Before we dive into the Straus algorithm, here is the high-level organization. We go "row by row" in the ECCOpQueue; if the instruction is not a mul, the Transcript table handles it. If it is a mul operation, it is automatically part of an MSM (potentially one of length 1), and we defer evaluation to the Straus mechanism (which involves two separate tables: an MSM table and a Precomputed table). Eventually, at the end of an MSM (i.e., if an op is a mul and the next op is not), the Transcript Columns will pick up the claimed evaluation from the MSM tables and continue along their merry way.
To do this in a moderately efficient manner is involved; we include logic for skipping computations when we can. For instance, if we have a mul operation with the base point \(P=\NeutralElt\), then we will have a column that bears witness to this fact and skip the explicit scalar multiplication. Analogously, if the scalar is 0 in a mul operation, we also encode skipping the explicit scalar multiplication. This does not merely allow us to save work; it dramatically simplifies the actual MSM computations (especially recursively), by throwing out circumstances when there can be case logic. However, this, together with the delegation of work to multiple tables, itself required by the Straus algorithm, nonetheless results in somewhat complicated column structure.
However, at least some of this complexity is forced on us; in Barretenberg, we represent the \(\NeutralElt\) of an elliptic curve in Weierstrass form as \((0, 0)\) for efficiency. (Note that \(\NeutralElt\) is always chosen to be the point-at-infinity and in particular it has no "affine representation". Note further that \((0, 0)\) is indeed not a point on our elliptic curve!) These issues are worth keeping in mind when examining the ECCVM.
Recall, our high-level goal is to compute
\[\sum_{i=0}^{m-1} s_i P_i,\]
where \(s_i\in \fr\) and \(P_i\) are points on BN-254, i.e., we want to evaluate a multi-scalar multiplication of length \(m\). We set \(w=4\), as this is our main use-case. (In the code, this is represented as static constexpr size_t NUM_WNAF_DIGIT_BITS = 4;.) We have seen about that, setting \(P'_i:=\varphi(P_i) = \lambda P_i\), we may write \(s_iP_i = z_{i, 1}P_i - z_{i, 2}P'_i\), where \(z_{i,j}\) has no more than 128 bits. We therefore assume that our scalars have no greater than 128 bits.
The first thing to specify is our windowed non-adjacent form (wNAF). This is an optimization for computing scalar multiplication. Moreover, the fact that we are working with an elliptic curve in Weierstrass form effectively halves the number of precomputes we need to perform.

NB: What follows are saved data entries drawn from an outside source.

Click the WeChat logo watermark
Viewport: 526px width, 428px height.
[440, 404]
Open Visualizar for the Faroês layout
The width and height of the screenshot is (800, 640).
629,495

Warning: our implementation is not what is usually called wNAF. To avoid confusion, we simply avoid discussion on traditional (w)NAF.
Here is the key mathematical claim: for a 128-bit positive number \(s\), we can uniquely write:
\[s = \sum_{j=0}^{31} a_j 2^{4j} + \text{skew},\]
where
In our implementation, we force \(a_{31}>0\) to guarantee that \(s\) is positive. Note that the exponent in the range of the digits \(a_j\) is determined by \(w=\texttt{NUM_WNAF_DIGIT_BITS} = 4\). The existence of the skew bit is to ensure that we can represent even numbers.
The above decomposition is referred to in the code as the wNAF representation. Each \(a_i\) is referred to either as a wNAF slice or digit.
We will come shortly to the algorithm, but as for the motivation: in our implementation, the neutral point of the group (i.e., point-at-infinity) poses some technical challenges for us. We work with the affine representation of elliptic curve points, and \(\NeutralElt\) certainly has no natural affine-coordiante representation. We choose to internally represent it as \((0, 0)\) (not a point on our curve!) and handle it with separate logic. It is therefore advantageous to avoid having to extraneously perform operations involving \(\NeutralElt\), especially when we are implementing the recursive ECCVM verifier.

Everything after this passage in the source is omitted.